The elements of Furnishius triserratus from Iwai carry many more denticles than do other Triassic prionoiodininids described herein. The P₂, M, S₁, S₂, and S_3/4 elements, however, have features in common with those of Cornudina breviramulis and Staeschegnathus perrii.

Radiatignathus radiatus Tian, 1983 in Tian et al. (1983) from the Lower Triassic of Shichuan Province, Southwest China is of platform type with anterior-posterior process and two anterior processes. The keels are distinct only beneath the anterior-posterior process and the longer anterior process. Therefore, R. radiatus is of pastinate type and agrees well with one of the platform varieties of Furnishius triserratus reported by Clark and Rosser (1976, fig. 5.15) from the Thaynes Formation in western North America. Clark and Rosser (1976) pointed out that a gradual morphologic transition could be observed between the blade-like and platform types of F. triserratus.

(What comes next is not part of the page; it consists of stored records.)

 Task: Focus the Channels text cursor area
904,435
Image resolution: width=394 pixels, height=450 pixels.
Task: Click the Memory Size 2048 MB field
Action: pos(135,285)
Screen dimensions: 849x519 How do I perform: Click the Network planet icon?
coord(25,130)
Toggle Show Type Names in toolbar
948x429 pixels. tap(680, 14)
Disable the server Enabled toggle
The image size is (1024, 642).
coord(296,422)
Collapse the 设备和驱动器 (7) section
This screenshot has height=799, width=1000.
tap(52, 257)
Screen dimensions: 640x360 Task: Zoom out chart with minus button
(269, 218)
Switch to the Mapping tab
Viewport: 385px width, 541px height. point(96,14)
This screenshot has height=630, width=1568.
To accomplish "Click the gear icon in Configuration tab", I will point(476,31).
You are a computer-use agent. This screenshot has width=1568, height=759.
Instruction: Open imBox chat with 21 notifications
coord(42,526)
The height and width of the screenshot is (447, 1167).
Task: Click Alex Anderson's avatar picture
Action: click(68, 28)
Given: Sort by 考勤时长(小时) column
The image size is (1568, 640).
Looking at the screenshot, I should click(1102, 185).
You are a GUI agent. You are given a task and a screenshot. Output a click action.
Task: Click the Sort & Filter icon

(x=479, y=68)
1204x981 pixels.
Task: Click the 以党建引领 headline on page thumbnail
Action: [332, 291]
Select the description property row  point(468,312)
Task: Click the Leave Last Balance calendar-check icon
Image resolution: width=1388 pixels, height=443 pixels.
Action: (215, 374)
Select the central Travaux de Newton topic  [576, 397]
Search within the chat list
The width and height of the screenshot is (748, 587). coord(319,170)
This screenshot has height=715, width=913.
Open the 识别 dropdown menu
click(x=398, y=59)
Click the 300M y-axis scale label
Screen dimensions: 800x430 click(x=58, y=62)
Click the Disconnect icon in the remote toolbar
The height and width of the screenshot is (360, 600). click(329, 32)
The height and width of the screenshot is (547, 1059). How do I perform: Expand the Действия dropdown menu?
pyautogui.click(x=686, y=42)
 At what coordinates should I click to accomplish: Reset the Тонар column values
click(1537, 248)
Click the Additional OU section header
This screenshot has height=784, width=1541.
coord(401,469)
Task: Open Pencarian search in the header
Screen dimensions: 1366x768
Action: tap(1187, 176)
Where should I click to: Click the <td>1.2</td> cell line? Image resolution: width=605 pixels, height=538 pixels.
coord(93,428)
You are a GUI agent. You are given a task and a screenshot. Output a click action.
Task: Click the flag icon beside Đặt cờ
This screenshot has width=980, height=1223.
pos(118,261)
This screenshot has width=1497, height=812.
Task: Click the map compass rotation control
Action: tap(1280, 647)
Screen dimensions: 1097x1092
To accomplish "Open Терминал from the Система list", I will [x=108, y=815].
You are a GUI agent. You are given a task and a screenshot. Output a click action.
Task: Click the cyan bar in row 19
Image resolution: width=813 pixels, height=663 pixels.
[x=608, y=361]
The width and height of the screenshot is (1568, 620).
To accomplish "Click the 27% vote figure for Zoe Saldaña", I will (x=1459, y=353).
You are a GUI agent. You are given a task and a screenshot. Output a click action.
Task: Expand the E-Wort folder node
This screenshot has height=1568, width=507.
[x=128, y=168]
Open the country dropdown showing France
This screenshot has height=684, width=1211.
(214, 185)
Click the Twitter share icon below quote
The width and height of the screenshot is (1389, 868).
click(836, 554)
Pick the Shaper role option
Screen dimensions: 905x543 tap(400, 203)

Solien (1979) emphasized that the two types of F. triserratus indicate a similar stratigraphic position in the Thaynes Formation. The forty specimens referred to the P1 of F. triserratus from Iwai are all of the bladelike type. All of the four illustrated F. triserratus by Buryi (1979) from South Primorye, Russia are also of the blade-like type. The blade-like pastinate P1 from Iwai, South Primorye, and western North America are morphologically close to one another. The denticles on the unit are all needle-like and arranged in two rows on anterior and anterior-lateral processes in mature forms but they are in one row on the posterior one even in mature forms. On the other hand, the denticles on the unit of the platform-type F. triserratus are blunt and node-like, and arranged in two to three rows on the posterior process even in immature forms. Furnishius triserratus and R. radiatus are probably independent taxa but they have a close phylogenetic relationship. I expect that the question will eventually be decided based on the ramiform elements of the two taxa.

Furnishius wangcangensis Dai and Tian, S., 1983 in Tian et al. (1983) from the Lower Triassic in Shichuan Province, Southwest China is of the rounded to quadrangular platform type with irregular-sized node-like denticles on the oral side. Distinct keels are present beneath the anterior, posterior and two internally branching lateral processes. The feature of the keels is coincident with that of blade-like Malaygnathus tetraserratus Igo, Koike, and Yin, 1965 from the Smithian limestone in Gua Panjan hill, Kelantan, Malaysia.